(Extracted records)
= Beginning of Section =

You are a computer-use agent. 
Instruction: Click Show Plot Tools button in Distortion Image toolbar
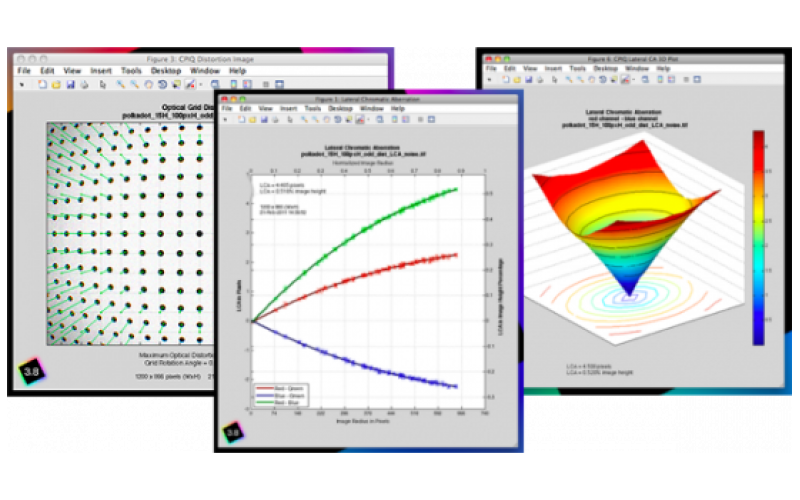coord(280,85)
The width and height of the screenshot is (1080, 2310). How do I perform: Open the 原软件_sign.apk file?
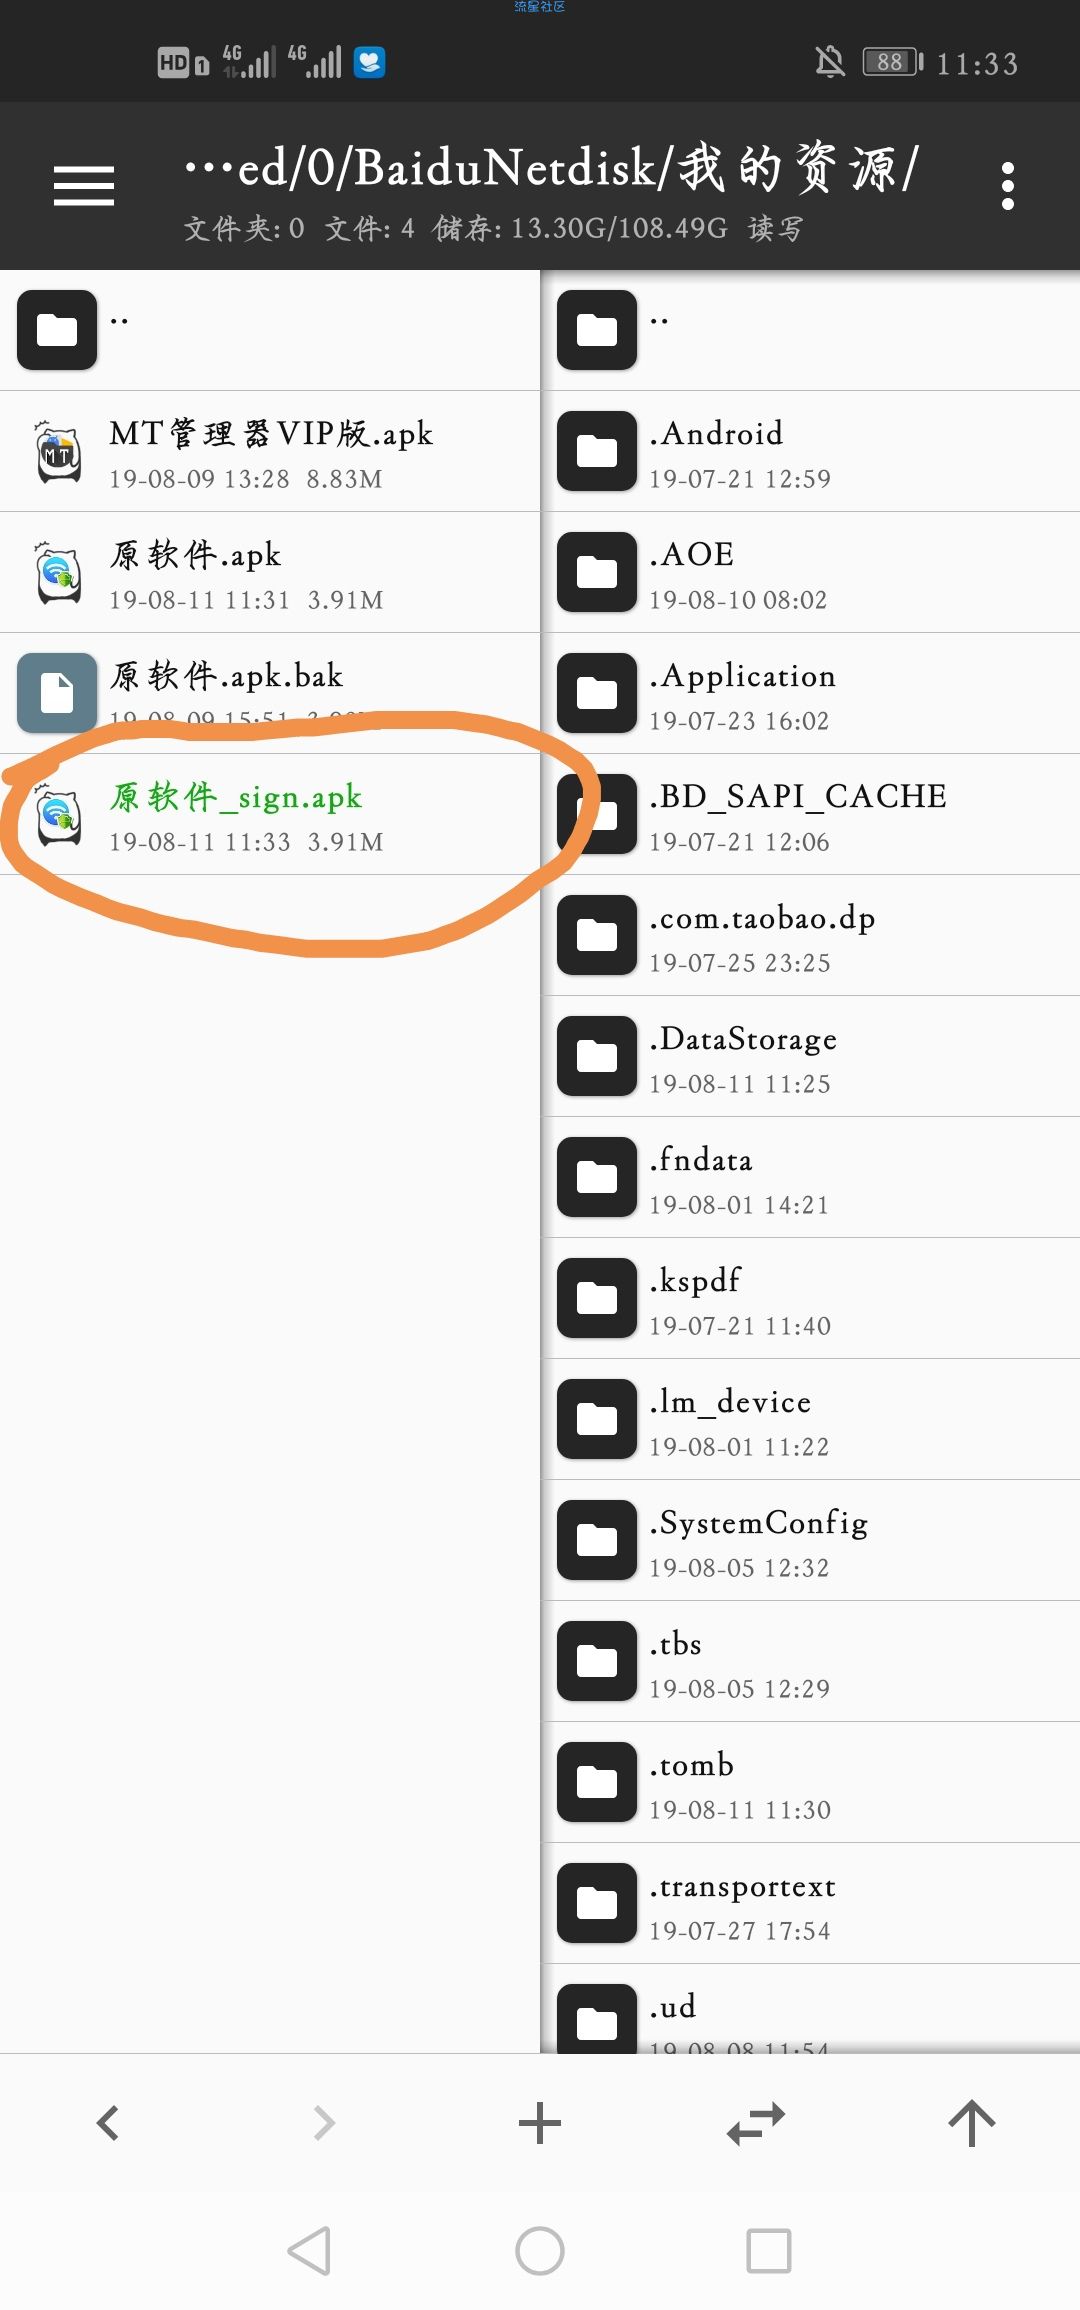pos(270,814)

= End of Section =

◆ ACTION ITEM ◆
Output all of the data above exactly; no pictures should appear.

◆ RESPONSE TO THIS TASK ◆
You are a computer-use agent. 
Instruction: Click Show Plot Tools button in Distortion Image toolbar
coord(280,85)
The width and height of the screenshot is (1080, 2310). How do I perform: Open the 原软件_sign.apk file?
pos(270,814)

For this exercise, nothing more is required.